Jacques Borde : Oui et non. En fait. Il y a bien un recul en terme de possession territoriale. Selon des estimations du Pentagone11, Daech aurait perdu « environ 45% » du territoire conquis en Irak. « Le chiffre pour la Syrie est compris quelque part entre 16 et 20% ». Des pertes significatives, certes, mais insuffisantes pour affliger une véritable défaite à l’État Islamique. « A l’heure actuelle, des pressions sont exercées ça et là sur l’ÉI pour l’étouffer. Mais le chemin reste long pour le détruire. Il est vrai que les combats sur le terrain traînent en longueur, mais toute victoire, même modeste, est un indice très important. Ces mini-victoires prouvent tout de même que la puissance de Daech se limite de plus en plus »12, a estimé le Pr. Ahmad Youssef13.
Or, ce qu’il ne faut pas négliger, c’est que Daech est le premier mouvement terroriste à avoir une telle emprise territoriale14. Sa seule et vraie nouveauté c’est qu’aucun mouvement terroriste n’avait proclamé de califat sur un tel territoire.
Emprise : Et c’est inquiétant ?
Jacques Borde : Là encore : oui et non.
Car cette nouveauté suscite autant de craintes que d’espoirs. Comme l’a déclaré l’ancien chef de la Mission militaire en Irak auprès de l’Onu, le général Dominique Trinquand.« C’est son point faible : si ce territoire tombe, c’est le mythe du califat qui tombe. Il ne restera plus que la lutte djihâdiste, comme les autres mouvements : Al-Nosra ou Aqmi »15.
Bien sûr, si ses ennemis déclarés continuent leurs efforts pour l’éradiquer. Ce qui n’est pas forcément le cas de toutes les parties en lice…
Emprise : Et, là, à qui faites-vous allusion ?
Jacques Borde : Moi ? Mais aux mêmes personnes que le Dr. Hassan Nafea16 qui nous rappelle que « depuis sa création, la coalition internationale anti-Daech a eu pour objectif de freiner son avancée et non de le détruire ». Car, explique-t-il « les pays membres de la coalition veulent avant tout protéger leurs propres intérêts. Et, la position de chacun d’eux varie selon ses objectifs. Ce qui fait que c’est une coalition très fragile. Certains pays prétendent qu’ils sont en guerre contre Daech alors qu’ils lui fournissent armes et financements. D’autres lui achètent pétrole et antiquités »17.
Là, contrairement aux (trop) timides approches entre Riyad et Téhéran, rien de bien nouveau sous les cieux agités du Levant : encore et toujours le double jeu de l’Occident.
Notes
1. Ou ÉIIL pour Émirat islamique en Irak & au Levant.

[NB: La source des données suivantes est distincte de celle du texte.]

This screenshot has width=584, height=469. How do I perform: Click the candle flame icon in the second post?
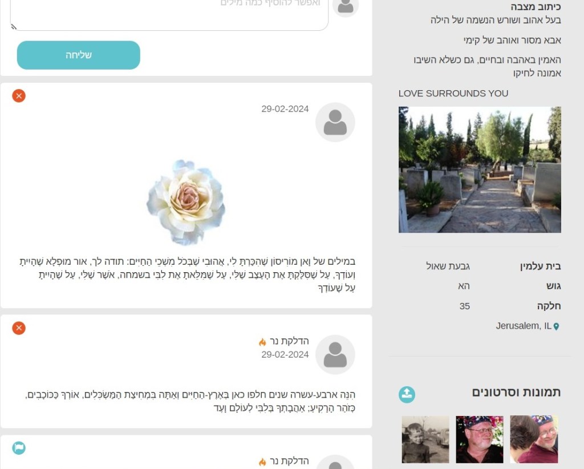(262, 342)
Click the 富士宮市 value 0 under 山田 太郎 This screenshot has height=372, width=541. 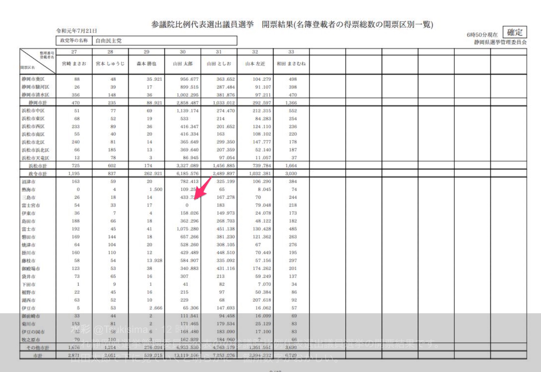pos(187,205)
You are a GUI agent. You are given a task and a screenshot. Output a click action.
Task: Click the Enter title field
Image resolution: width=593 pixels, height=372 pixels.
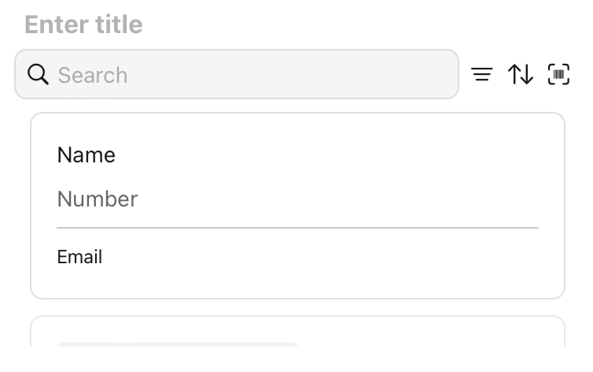coord(83,24)
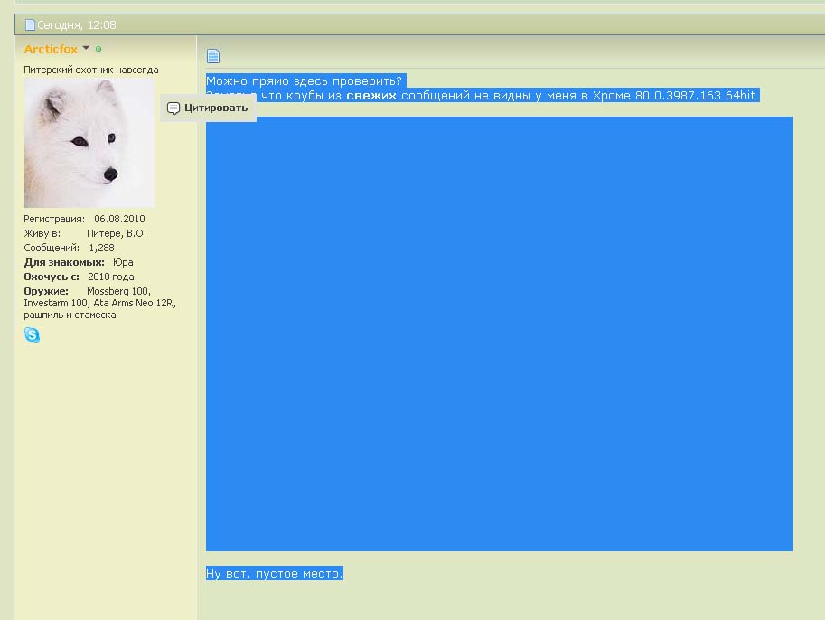The image size is (825, 620).
Task: Click the page icon beside Сегодня, 12:08
Action: click(x=30, y=25)
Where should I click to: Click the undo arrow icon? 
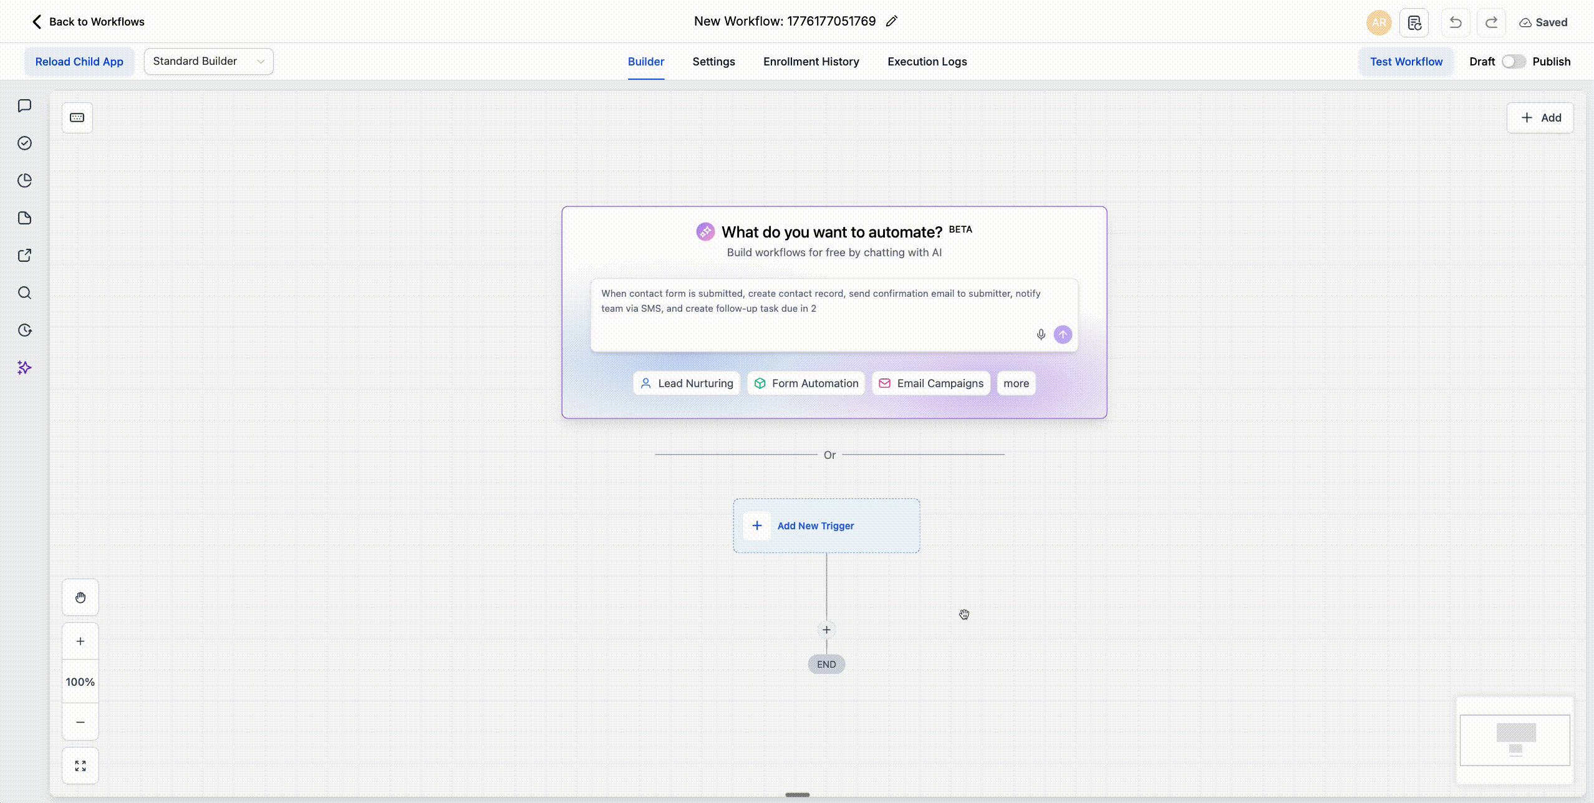[x=1456, y=22]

2. Entretien réalisé le 4 juin 2016.
3. Armée arabe syrienne.
4. Prise par Al-Dawla al Islāmiyya fi al-Irāq wa al-Chām (Daech) en 2014.

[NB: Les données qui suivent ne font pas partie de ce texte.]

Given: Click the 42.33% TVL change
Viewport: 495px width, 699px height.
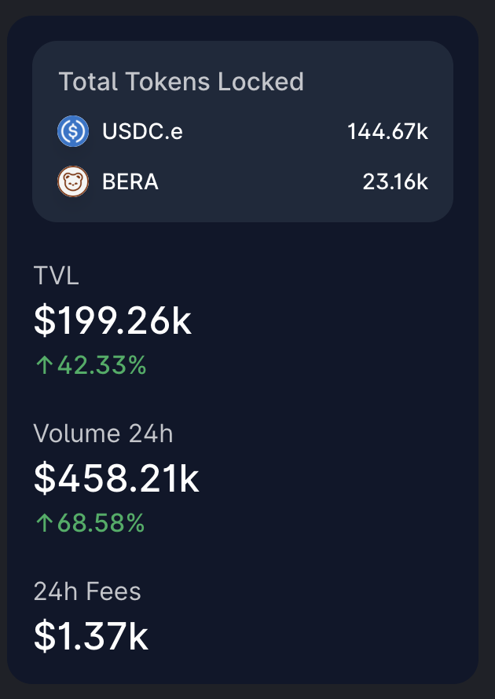Looking at the screenshot, I should click(101, 365).
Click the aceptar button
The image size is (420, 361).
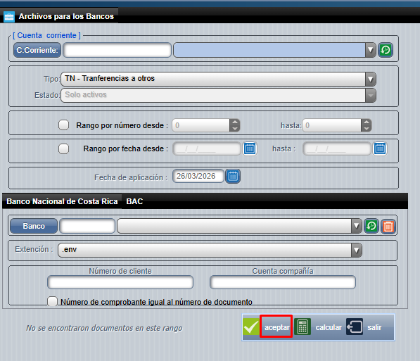(276, 327)
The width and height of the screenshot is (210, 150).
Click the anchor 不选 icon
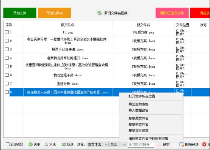tap(46, 145)
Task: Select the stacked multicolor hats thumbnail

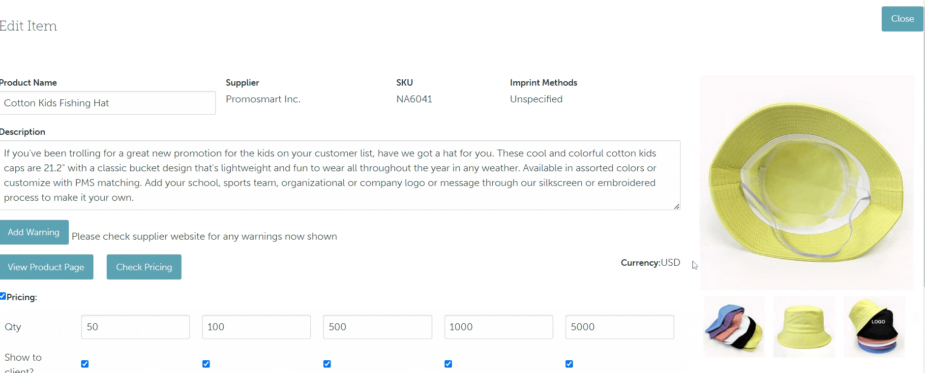Action: pos(734,327)
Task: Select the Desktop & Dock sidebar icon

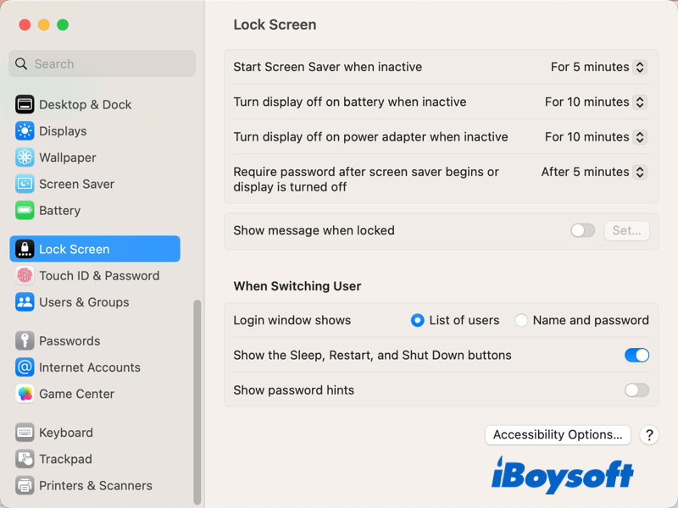Action: tap(24, 104)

5. Al-Masdar News sur le terrain.
6. Ou Forces démocratiques syriennes (FDS) en français.
7. Unités de protection du peuple.
8. Ou Front pour la victoire du peuple du Levant, ou de manière abrégée Front al-Nosra.
9. Porte-parole du Centre russe pour la réconciliation en Syrie (4 juin 2016).
10. Réitérées à de nombreuses reprises depuis l’engagement russe au Levant.
11. Remontant au 16 mai 2016.
12. http://hebdo.ahram.org.eg/News/16293.aspx.
13. Professeur à la Faculté de Sciences politiques & économiques de l’Université du Caire et directeur de l’Institut des études arabes.
14. Contrairement à une idée reçue, Daech est loin d’être le premier à s’être ainsi territorialisé et sanctuarisé. Ce fut le cas, avant lui, des Chebab somaliens ou d’Abu Sayyaf, ou Al-Harakat al-Islamiyya, le mouvement séparatiste islamiste armé situé dans les îles du sud des Philippines, principalement Jolo, Basilan et Mindanao.
15. France-Info (24 mai 2016).
16. Professeur de Sciences politiques à l’Université du Caire & conseiller auprès de la revue Politique internationale.